Source data START
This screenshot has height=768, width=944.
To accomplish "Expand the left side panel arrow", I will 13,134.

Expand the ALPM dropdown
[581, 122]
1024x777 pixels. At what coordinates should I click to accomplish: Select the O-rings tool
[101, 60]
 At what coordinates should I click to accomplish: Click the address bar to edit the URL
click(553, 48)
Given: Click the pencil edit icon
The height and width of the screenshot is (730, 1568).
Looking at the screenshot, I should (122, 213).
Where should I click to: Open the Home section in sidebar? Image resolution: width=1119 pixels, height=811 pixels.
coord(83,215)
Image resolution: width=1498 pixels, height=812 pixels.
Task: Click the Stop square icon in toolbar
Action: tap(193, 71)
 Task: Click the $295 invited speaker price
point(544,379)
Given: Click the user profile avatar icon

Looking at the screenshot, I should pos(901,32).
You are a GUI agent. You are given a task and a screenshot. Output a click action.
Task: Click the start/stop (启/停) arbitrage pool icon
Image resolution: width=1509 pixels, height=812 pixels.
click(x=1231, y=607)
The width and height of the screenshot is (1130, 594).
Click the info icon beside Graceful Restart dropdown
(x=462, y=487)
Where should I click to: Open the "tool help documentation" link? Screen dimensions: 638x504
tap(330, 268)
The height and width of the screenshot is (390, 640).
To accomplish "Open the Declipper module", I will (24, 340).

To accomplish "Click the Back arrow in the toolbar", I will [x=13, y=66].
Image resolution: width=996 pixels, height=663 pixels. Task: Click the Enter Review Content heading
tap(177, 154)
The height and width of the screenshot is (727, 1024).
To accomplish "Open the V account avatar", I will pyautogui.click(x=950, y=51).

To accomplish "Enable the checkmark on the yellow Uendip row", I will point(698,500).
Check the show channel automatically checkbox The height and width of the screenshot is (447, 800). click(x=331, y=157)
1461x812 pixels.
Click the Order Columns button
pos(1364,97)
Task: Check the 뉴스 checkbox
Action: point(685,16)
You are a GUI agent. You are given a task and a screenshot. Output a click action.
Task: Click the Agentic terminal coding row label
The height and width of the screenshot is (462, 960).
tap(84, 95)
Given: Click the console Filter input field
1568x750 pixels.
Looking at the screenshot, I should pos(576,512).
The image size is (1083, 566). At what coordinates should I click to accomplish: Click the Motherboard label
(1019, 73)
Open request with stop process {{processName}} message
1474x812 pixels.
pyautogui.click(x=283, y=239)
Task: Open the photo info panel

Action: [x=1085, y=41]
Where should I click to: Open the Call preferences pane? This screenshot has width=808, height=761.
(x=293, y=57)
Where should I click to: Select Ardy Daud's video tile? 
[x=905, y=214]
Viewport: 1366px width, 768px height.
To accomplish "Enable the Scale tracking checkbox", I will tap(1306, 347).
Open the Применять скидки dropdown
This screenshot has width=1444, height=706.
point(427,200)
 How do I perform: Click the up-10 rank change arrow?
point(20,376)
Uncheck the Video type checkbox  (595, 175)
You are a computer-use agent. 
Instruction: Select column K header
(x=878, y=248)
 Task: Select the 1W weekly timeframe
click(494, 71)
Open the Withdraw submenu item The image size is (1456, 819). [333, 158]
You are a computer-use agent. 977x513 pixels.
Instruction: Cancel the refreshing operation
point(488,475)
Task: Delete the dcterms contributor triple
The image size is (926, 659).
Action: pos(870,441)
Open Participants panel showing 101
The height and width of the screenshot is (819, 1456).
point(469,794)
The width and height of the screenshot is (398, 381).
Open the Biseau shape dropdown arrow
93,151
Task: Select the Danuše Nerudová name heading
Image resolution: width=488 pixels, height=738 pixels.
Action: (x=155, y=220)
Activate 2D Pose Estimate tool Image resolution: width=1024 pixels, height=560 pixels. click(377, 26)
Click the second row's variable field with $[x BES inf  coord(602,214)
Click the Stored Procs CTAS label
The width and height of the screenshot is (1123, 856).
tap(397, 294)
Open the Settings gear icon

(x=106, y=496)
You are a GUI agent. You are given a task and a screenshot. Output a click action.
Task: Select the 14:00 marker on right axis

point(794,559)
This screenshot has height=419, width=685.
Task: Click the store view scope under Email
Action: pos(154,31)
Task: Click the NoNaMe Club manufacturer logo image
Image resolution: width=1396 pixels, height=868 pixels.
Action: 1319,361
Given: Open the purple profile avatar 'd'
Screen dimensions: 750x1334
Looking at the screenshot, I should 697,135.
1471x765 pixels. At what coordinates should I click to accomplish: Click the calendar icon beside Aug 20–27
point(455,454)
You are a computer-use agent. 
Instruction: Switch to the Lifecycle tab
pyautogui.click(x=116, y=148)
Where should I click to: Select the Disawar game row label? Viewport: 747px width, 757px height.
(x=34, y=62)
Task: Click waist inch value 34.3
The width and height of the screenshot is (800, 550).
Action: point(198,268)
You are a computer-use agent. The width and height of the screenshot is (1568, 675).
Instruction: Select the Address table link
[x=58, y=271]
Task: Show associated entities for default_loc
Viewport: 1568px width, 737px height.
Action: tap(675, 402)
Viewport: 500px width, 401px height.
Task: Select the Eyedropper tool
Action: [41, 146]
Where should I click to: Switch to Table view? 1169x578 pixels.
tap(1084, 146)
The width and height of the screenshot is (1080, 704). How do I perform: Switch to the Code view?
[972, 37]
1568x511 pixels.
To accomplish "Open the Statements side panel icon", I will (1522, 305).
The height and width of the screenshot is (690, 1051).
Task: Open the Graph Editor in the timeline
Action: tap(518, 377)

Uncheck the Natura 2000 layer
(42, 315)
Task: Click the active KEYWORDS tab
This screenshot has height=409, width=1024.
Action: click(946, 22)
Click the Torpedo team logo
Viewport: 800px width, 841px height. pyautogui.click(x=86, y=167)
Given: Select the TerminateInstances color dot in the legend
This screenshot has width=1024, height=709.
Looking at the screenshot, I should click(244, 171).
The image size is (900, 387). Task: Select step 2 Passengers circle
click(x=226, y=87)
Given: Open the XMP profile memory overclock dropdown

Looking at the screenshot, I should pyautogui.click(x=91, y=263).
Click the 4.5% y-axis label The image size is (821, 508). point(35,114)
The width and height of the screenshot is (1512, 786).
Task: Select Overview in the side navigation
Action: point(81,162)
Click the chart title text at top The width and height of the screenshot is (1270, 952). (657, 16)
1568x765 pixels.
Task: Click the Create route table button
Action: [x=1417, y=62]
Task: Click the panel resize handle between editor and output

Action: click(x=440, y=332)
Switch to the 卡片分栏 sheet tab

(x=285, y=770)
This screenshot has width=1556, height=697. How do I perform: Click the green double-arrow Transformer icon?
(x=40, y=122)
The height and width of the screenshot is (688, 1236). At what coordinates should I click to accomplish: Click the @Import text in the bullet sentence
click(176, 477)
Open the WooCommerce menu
Source data END
● **Work item**:
Tally the lines in the listing that hold "computer" and report the number alone.

● **Response area**:
4